A potential concern in interpreting the lack of found differences for gains risk preferences between OA and YA could be that highly risk averse participants were ‘cut-off’ by our task design and analyses, which set a ceiling measurable risk premium value of 2.5. This is extremely unlikely, as demonstrated by estimating the likelihood of finding values outside of our measurable range, based upon the observed risk premium values in the remainder of each of our samples and the normal distribution. For YA, the edge is 2.9 SDs from the mean, which indicates that approximately 99.5% of YA should have risk preference values within our measureable range. Similarly, for OA the edge is 3.3 SDs from the mean, indicating that approximately 99.9% of participants should have measurable risk premium values. In other words, based upon the means and variance of our participants with viable risk preference values, we anticipate the presence of fewer than one participant with preferences extreme enough to not fall within our measureable range. We note that while an adaptive task design would avoid this potential concern by fitting trials to individuals, it would also produce additional concerns such as trial order effects.

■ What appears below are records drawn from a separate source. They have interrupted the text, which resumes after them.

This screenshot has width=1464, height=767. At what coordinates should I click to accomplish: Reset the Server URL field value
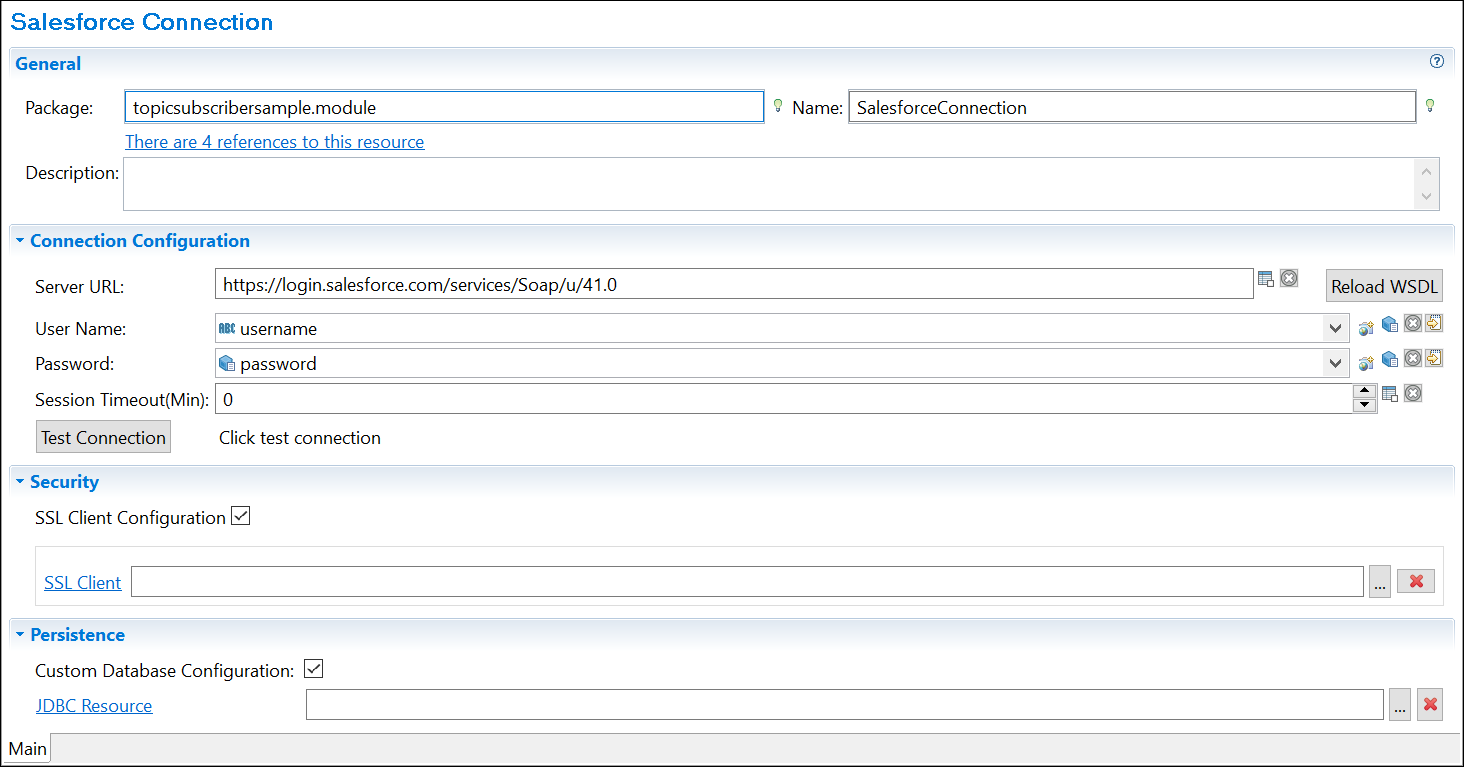1288,278
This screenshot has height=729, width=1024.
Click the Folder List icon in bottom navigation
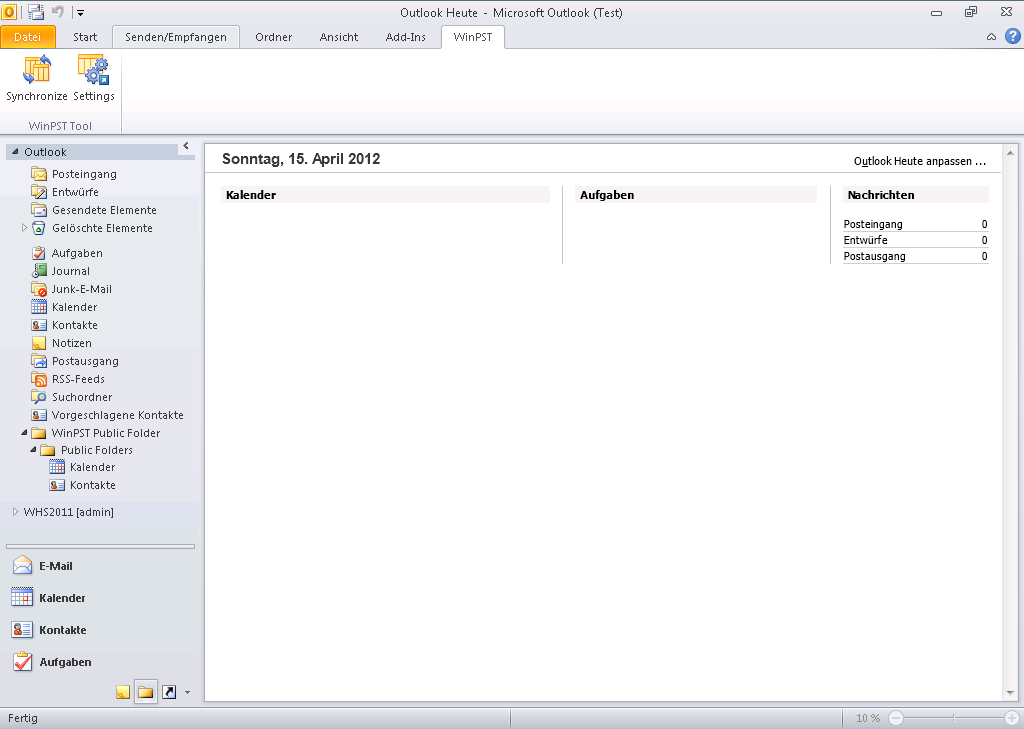coord(146,692)
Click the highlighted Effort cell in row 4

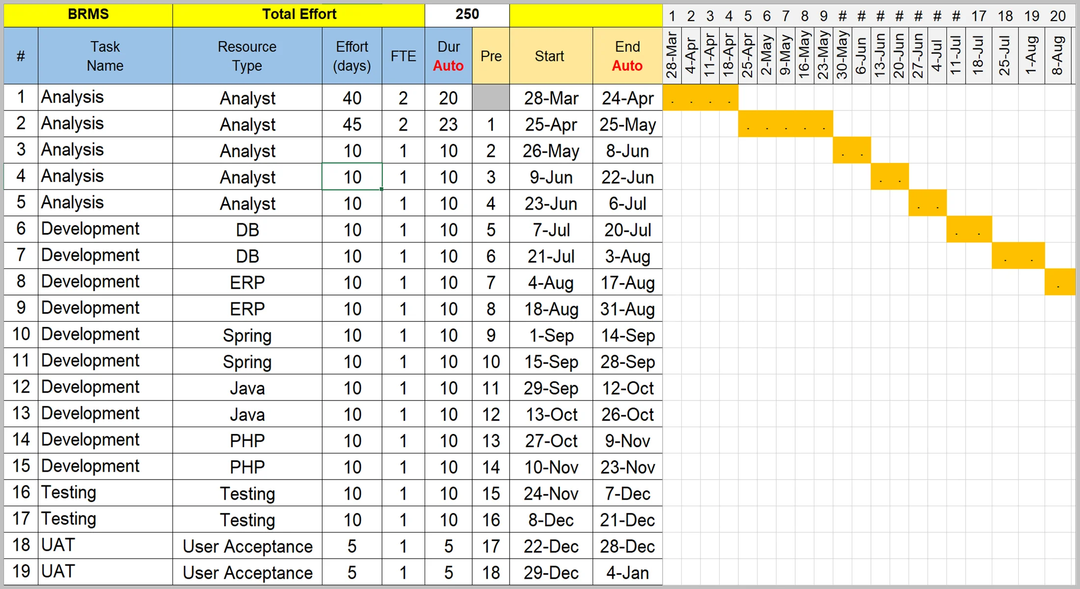click(352, 177)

Differences in Choice Strategy across the Gains and Losses Domains

We examined whether aging altered what information participants relied upon to make their decisions through the use of our choice strategy metric. Choice strategy was determined, within each domain, through linear regressions to determine the maximal influence (expressed through r²-values) of the rEV and pWIN trial-by-trial information on individual choice behavior. These values were determined separately within each of the gains and losses domains across our YA and OA samples (Figures 4A–D).

FIGURE 4

FIGURE 4. Choice strategy – utilization of trial information. Relationship of independent r²-values of relative expected value (rEV) and probability of winning (pWIN) on trial-by-trial choice behavior for (A) YA in the gains domain, (B) OA in the gains domain, (C) YA in the losses domain, and (D) OA in the losses domain. Distributions of choice strategy metric (difference between r-squares of rEV and pWIN) for (E) YA in the gains domain, (F) OA in the gains domain, (G) YA in the losses domain, and (H) OA in the losses domain. The “^∗” shows the mean of each distribution.

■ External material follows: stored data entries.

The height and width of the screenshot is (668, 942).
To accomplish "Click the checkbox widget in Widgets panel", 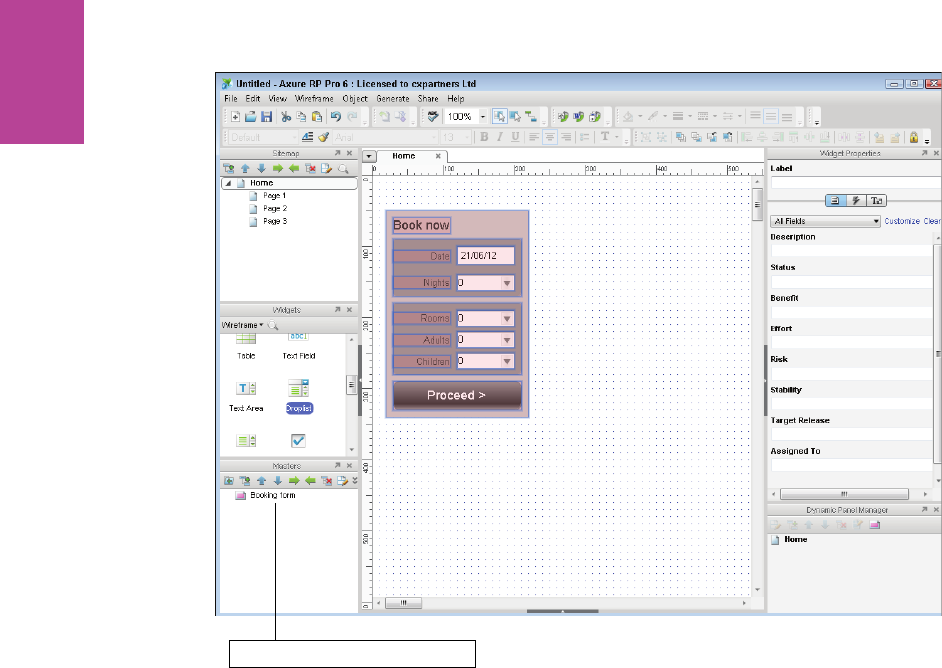I will click(299, 440).
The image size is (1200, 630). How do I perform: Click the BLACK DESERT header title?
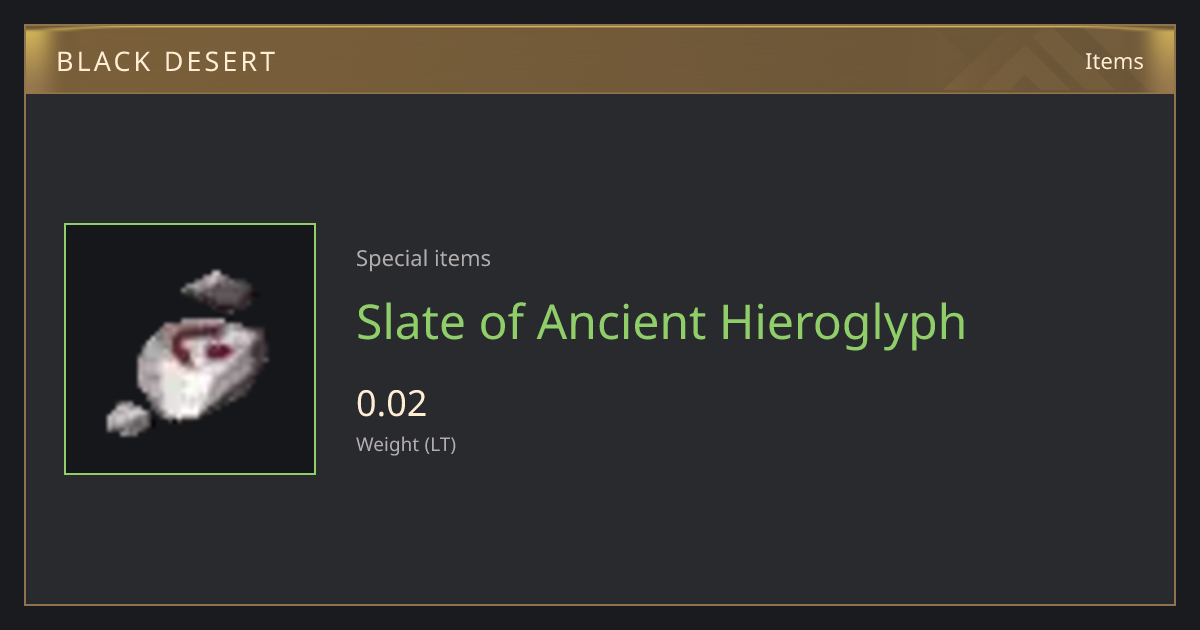(166, 62)
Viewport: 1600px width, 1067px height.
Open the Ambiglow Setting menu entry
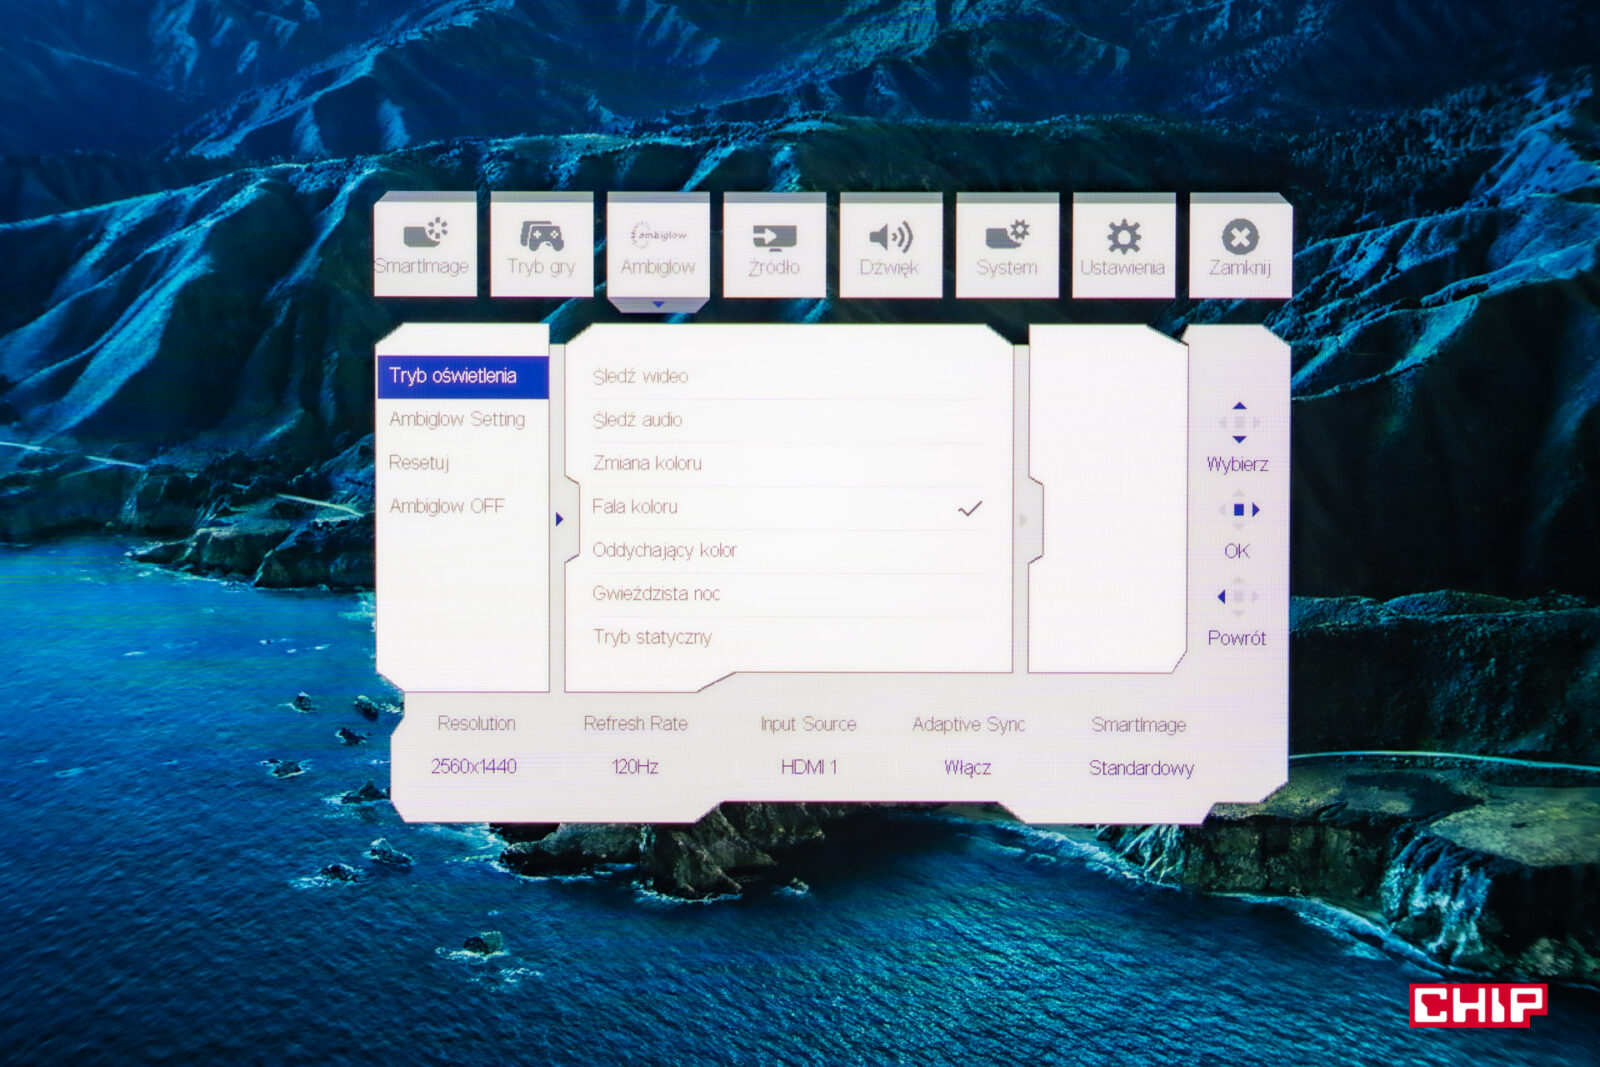click(x=457, y=419)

Within both the YA and OA groups, we observed significantly higher choice strategies in the losses domain than in the gains domain [YA: t(117) = 6.00, p < 0.0001; OA: t(68) = 4.23, p < 0.0001] with large effect sizes in both groups (d, YA = 1.10, OA = 1.00; Table 4; Figures 4G,H). As the choice strategy metric is a combination of two factors, we also examine the effects of aging on these factors individually, revealing that the differences were driven by alterations to both components – increased use of the rEV information [YA: t(60) = 8.45, p < 0.0001, d = 1.06; OA: t(34) = 5.13, p < 0.0001, d = 0.94], along with decreased use of the pWIN information [YA: t(56) = 4.62, p < 0.0001, d = 0.82; OA: t(32) = 2.23, p = 0.033, d = 0.64]. A significant correlation between individual choice strategies across the gains and losses domains was present for YA [r(55) = 0.42, p = 0.001], but absent for OA [r(31) = 0.20, p = n.s.].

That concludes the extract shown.